A San Diego researcher is being honored by the National Academy of Sciences (NAS) for extraordinary scientific achievements.
Kimberly Prather, a UC San Diego atmospheric chemist, is among 20 researchers being honored by the academy, specifically for her work on aerosols — tiny airborne particles that impact the world around them.
Prather studies natural and human-made aerosols to understand how they influence the climate, human health and the atmosphere.

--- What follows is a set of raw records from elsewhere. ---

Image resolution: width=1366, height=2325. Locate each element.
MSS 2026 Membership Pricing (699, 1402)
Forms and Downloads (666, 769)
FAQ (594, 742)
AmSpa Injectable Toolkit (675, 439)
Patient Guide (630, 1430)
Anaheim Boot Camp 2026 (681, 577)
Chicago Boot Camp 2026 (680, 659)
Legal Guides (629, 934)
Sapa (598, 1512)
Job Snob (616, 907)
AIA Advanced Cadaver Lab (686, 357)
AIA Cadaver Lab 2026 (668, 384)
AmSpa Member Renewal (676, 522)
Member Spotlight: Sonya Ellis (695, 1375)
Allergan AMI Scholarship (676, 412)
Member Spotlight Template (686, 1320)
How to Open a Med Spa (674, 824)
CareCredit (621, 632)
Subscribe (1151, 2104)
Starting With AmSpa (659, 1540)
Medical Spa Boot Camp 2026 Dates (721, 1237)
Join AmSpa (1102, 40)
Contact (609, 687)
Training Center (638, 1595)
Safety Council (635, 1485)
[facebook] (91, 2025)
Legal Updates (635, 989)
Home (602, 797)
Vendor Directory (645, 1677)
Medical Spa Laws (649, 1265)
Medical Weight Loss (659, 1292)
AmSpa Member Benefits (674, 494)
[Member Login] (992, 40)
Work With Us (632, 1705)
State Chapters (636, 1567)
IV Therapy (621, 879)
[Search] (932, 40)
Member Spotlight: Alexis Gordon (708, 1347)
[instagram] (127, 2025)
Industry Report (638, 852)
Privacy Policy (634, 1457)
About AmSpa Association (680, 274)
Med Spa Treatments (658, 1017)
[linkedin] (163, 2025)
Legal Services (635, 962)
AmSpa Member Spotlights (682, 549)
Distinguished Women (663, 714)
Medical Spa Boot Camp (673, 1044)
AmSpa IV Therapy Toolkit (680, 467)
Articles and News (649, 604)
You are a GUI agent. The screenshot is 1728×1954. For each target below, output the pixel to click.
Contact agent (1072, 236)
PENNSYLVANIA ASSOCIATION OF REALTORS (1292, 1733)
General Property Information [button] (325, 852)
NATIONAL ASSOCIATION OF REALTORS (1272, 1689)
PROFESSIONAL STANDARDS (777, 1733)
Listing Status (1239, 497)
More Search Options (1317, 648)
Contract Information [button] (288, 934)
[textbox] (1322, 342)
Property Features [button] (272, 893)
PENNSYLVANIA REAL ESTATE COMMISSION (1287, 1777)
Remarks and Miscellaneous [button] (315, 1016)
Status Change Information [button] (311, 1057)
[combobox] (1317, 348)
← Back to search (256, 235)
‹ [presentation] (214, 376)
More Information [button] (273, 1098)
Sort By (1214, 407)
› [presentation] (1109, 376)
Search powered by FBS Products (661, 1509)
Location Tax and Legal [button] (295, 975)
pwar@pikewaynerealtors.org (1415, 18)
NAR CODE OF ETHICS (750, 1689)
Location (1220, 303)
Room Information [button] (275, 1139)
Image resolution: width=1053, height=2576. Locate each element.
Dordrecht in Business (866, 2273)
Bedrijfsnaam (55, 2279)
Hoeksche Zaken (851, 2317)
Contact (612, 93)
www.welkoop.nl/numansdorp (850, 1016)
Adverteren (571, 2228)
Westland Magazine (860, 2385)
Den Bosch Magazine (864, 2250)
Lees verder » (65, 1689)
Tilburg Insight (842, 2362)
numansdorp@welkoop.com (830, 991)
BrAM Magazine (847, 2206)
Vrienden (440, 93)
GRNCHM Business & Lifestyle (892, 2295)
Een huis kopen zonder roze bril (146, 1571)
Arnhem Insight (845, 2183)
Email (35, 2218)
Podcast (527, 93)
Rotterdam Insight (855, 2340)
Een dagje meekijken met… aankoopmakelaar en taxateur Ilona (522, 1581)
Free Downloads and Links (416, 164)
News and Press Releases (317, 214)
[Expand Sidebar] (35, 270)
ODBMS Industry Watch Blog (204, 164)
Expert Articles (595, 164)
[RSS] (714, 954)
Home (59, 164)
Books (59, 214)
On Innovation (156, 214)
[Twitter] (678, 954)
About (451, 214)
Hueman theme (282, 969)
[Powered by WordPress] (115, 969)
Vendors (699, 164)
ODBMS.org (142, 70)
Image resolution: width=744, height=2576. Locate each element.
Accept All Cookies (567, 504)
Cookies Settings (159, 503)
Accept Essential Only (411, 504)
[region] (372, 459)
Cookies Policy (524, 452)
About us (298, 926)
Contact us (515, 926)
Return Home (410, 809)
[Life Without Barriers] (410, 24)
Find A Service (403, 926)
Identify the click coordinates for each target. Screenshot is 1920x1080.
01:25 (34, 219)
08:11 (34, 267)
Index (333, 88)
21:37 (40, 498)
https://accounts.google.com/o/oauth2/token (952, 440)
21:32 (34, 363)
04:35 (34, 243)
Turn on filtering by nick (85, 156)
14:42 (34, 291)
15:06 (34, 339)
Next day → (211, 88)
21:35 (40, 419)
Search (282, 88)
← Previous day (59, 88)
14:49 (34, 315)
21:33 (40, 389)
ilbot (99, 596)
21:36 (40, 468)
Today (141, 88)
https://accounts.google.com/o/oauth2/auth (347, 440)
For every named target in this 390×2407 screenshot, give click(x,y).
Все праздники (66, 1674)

Her research led to the construction of a massive ocean wave simulator on UC San Diego’s Scripps Institution of Oceanography campus. The device allows scientists from around the world to study the interaction between the ocean and atmosphere in hot, cold or even polluted conditions.
The San Diego researcher is widely known in her field for developing a way to measure the size, chemical composition and source of individual aerosol particles. These are tools that rely on that aerosol time-of-flight mass spectrometry are now widely used in field studies around the world.
Prather is the founding director of the Center for Aerosol Impacts on Chemistry of the Environment (CAICE) and is UC San Diego’s distinguished chair in atmospheric chemistry.
But Prather’s public profile was elevated when she advocated wearing masks to prevent the transmission of COVID-19 during the pandemic. It is a position she continues to advocate for today.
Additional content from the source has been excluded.